The Nippur Region: From the “Heartland of the Cities” to a Rural Imperial Landscape?

Recorded: July 4, 2023
Event: Achaemenid Workshop 2
Citation: Schneider, Bernhard. "The Nippur Region: From the “Heartland of the Cities” to a Rural Imperial Landscape?" Pourdavoud Institute: Achaemenid Workshop 2 (July 4, 2023).

by Bernhard Schneider (University of Warsaw)
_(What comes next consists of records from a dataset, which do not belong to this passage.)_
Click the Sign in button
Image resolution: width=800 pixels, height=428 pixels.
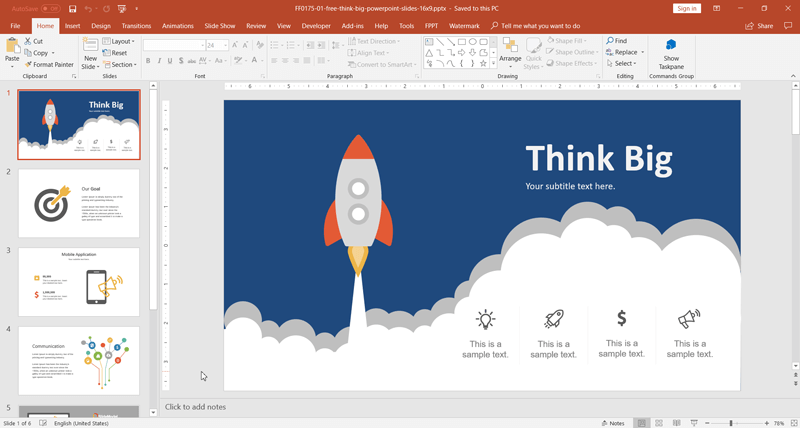(x=686, y=9)
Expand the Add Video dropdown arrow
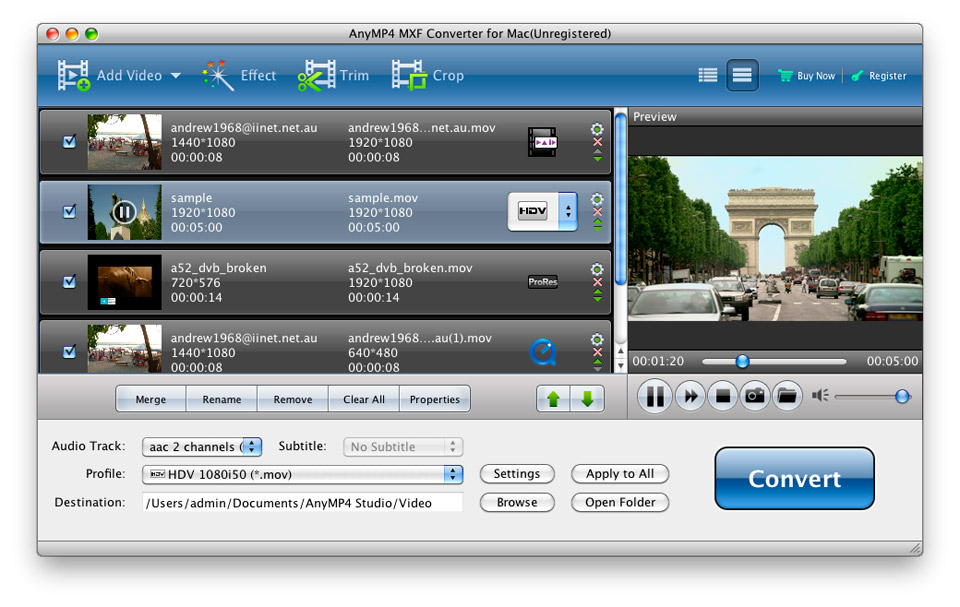Viewport: 960px width, 607px height. (x=176, y=76)
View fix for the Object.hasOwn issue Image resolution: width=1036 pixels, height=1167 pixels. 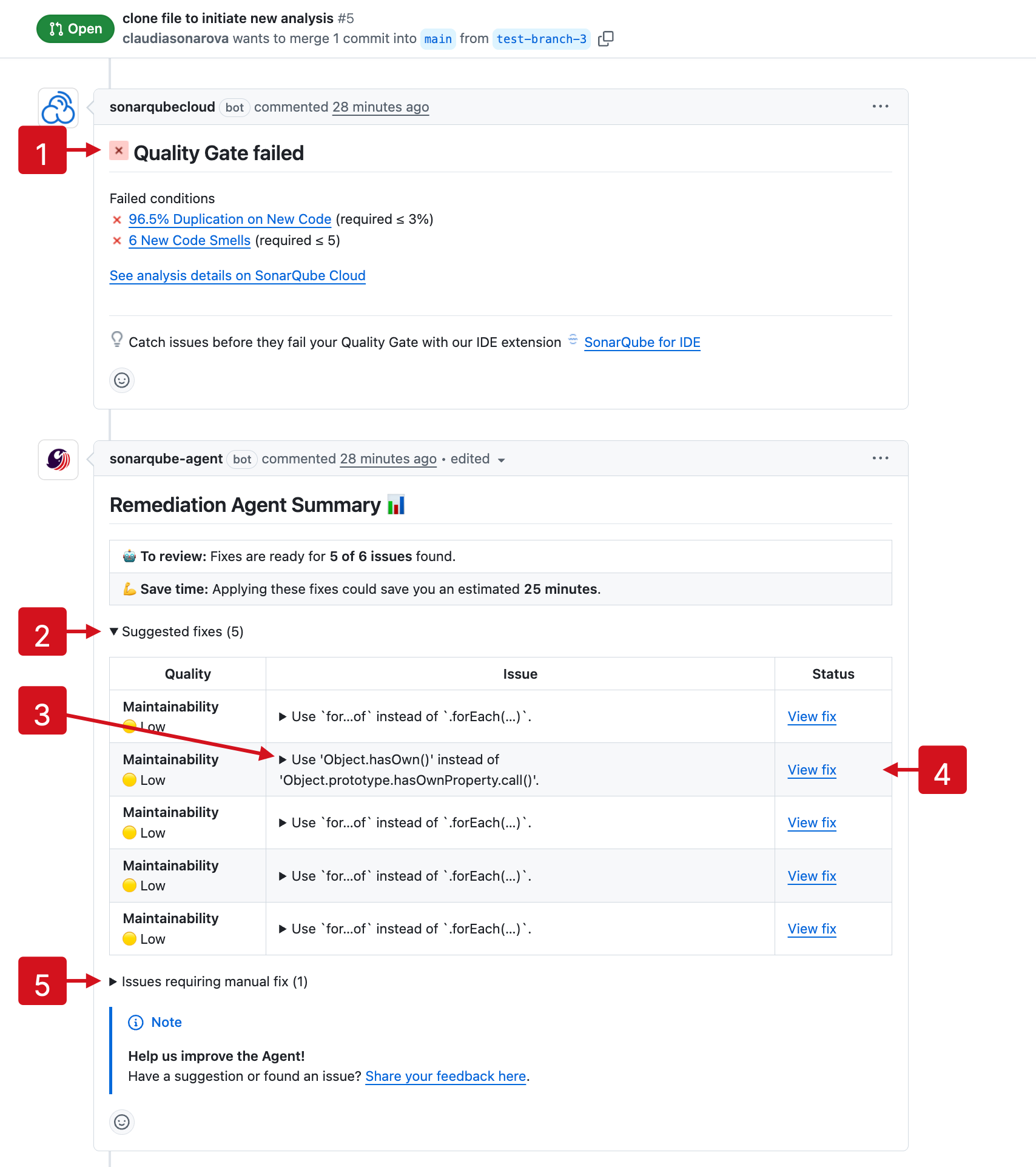[812, 770]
The region around Nippur was literally clustered with urban settlements until about the end of the first half of the 2nd Millennium BC, followed by a supposed depopulation at the turn to the 1st century BC. This development was not reversed until about the Neo-Babylonian period. Already Robert McCormick Adams pointed out that only during the latter period a reversing process began which culminated in a revitalization of the irrigation system during the Achaemenid period. The exceptionally good textual record is based mainly on the chance find of the so-called Murašû archive (454-405 BC) which derives from a single room of a private house at Nippur. It provides us with a vast amount of information concerning different groups of foreign origins, settled in a rural environment in the hinterland of the city. Here, the still understudied archaeological evidence within the study area during the Achaemenid period will be re- analyzed. Furthermore, an outlook on the upcoming project RuBab will be given.

About the Speaker

Bernhard Schneider earned his PhD at the University of Innsbruck with a diachronic study of the main Sumerian sanctuary of Enlil at Nippur. He is currently holding a Post-Doc position in the project “MeMaRe: Mesopotamian Material Religion: Shifting Landscapes of Human-Divine Networks in Ancient Mesopotamia” at the UKSW Warsaw (NCN, OPUS 21). From 2024 onwards, he will be the PI of the project RuBab – Rural Southern Babylonian Sites During the Early “Age of Empire” (ca. 720-150 BC), based at the University of Wroclaw (MSCA Cofund with NCN, POLONEZ BIS 2).